Моменты философского осмысления действительности, конечно же, осложняли жизнь капитана. Иногда ему казалось, что он плоть от плоти терпящего бедствие народа. В такие мгновения ему хотелось немедленных боевых — ведь он был военным — действий. Иногда же — что его пути с народом трагически разминулись. Народ растворился в телевизионной химере, в коммерческих ларьках, в польско-китайском полутехническом спирте. А он, капитан Аристархов, торчит посреди зловонной лужи растворённого народа каким-то похабным кукишем, на который никто не обращает ни малейшего внимания. Отчего-то вспоминалась некогда виденная в Музее Революции спичечная этикетка двадцатых годов — «Наш ответ Керзону» — кукиш с пропеллером. Похоже, сейчас роль авиакукиша выполнял капитан Аристархов со своим вертолётом. Только вот кому показывался кукиш? От всех этих мыслей капитан чувствовал себя не просто слабым, а ущербно — антинародно — слабым.
Забывался, когда начинал с Леной строить планы на будущее.
Поначалу то была чистая игра. Какие планы, когда и Аристархов и Лена доподлинно знали, что общего будущего у них нет. То есть теоретически оно, конечно, могло быть, если бы Аристархов, допустим, ушёл из армии и переселился бы к Лене. Но Лена сама жила с родителями, мастерская-мансарда же не была приспособлена для семейного житья. К тому же её в любой момент могла оттяпать префектура. Если бы у Аристархова было достаточно марок, чтобы купить в Москве квартиру. Если бы картины Лены пользовались диким спросом. Если бы Лена ради своего капитана была готова на всё. Если бы Аристархов ради своей художницы был готов на всё.
Однако же постепенно будущее как бы превращалось из игры в жизнь. Лена, светясь лицом, говорила Аристархову, что только что звонили из галереи «Красный сапог», какие-то японцы грозились скупить оптом сразу все её работы. Аристархов ходил на рандеву с жуликоватыми молодыми людьми — бывшими комсомольскими вожаками, — собиравшимися наладить в Москве вертолётное сообщение: с крыши одного валютного отеля на крышу другого валютного отеля.
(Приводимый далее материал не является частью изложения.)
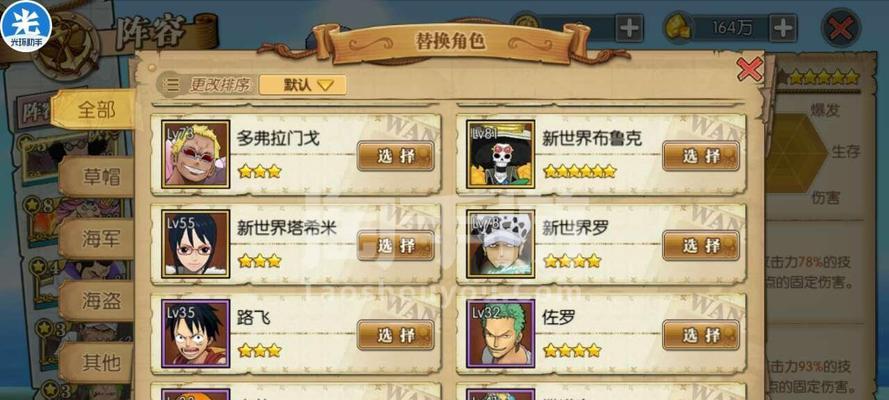
Task: Open the 默认 sort order dropdown
Action: click(303, 85)
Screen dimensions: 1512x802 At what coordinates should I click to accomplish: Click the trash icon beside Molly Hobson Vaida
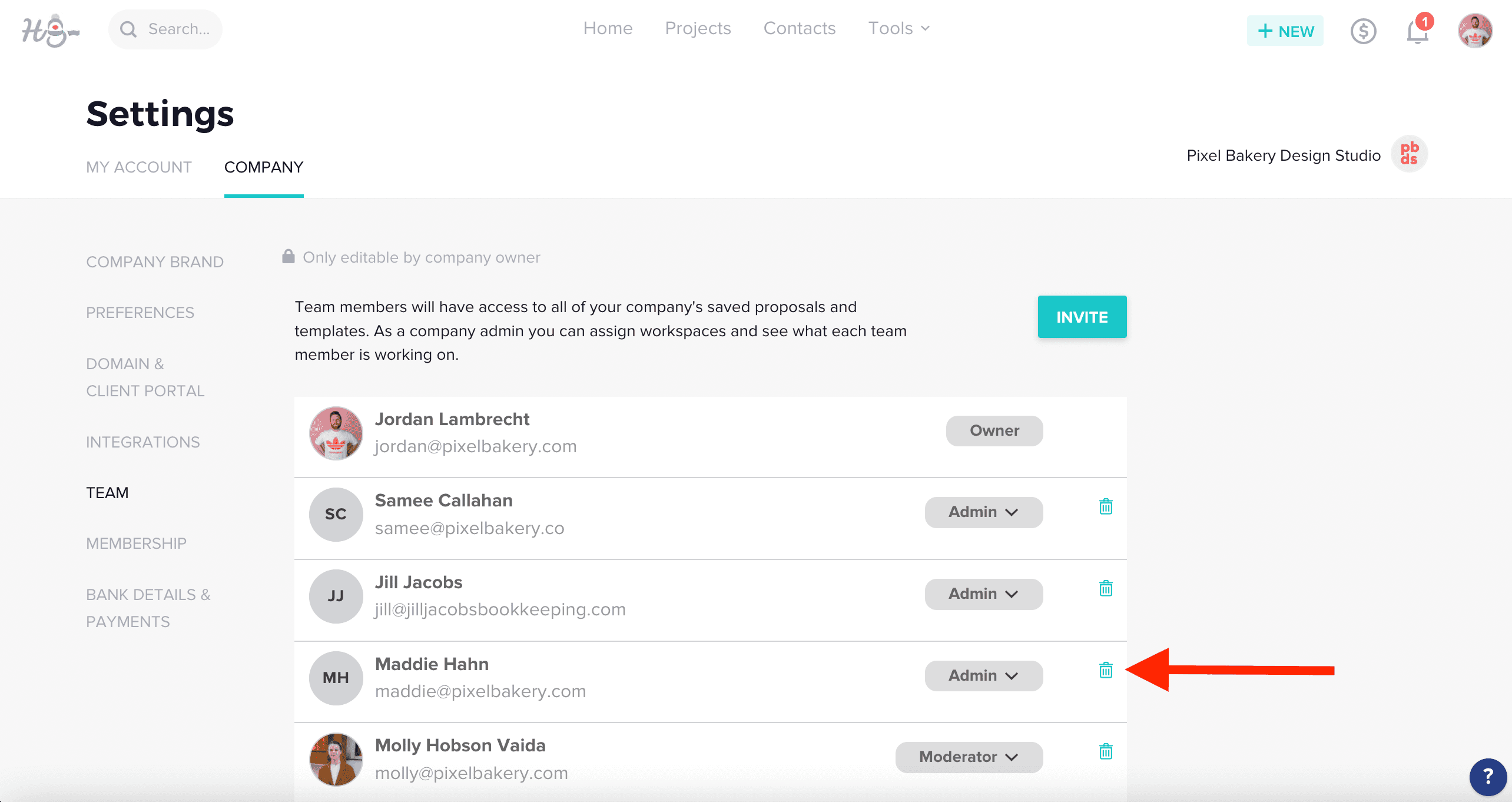coord(1106,751)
Если бы японцы и впрямь скупили картины Лены, а бывшие комсомольцы раскинули бы над столицей валютную паутину вертолётных маршрутов, жизнь Лены и Аристархова, возможно, перетекла бы в иное измерение. Аристархов внутренне был готов примириться с пустой и скучной, но одновременно пьяной, жадной и хищной, как глаза бывших комсомольцев, жизнью. Наступая на горло собственной песне, капитан Аристархов как бы присоединялся к молчаливому, терпеливому народному большинству. «Хотим жить — пропади всё пропадом!» — такой животной мыслью, похоже, руководствовался народ. «В одиночку не нажрёшься!» тут же винтом ввинчивалась опять-таки народная контрмысль. А из мысли и контрмысли воровато вылезал совершенно непереносимый для русского сознания вывод: общее благо в принципе может являться неумышленным результатом деятельности, вдохновляемой корыстными и подлыми соображениями.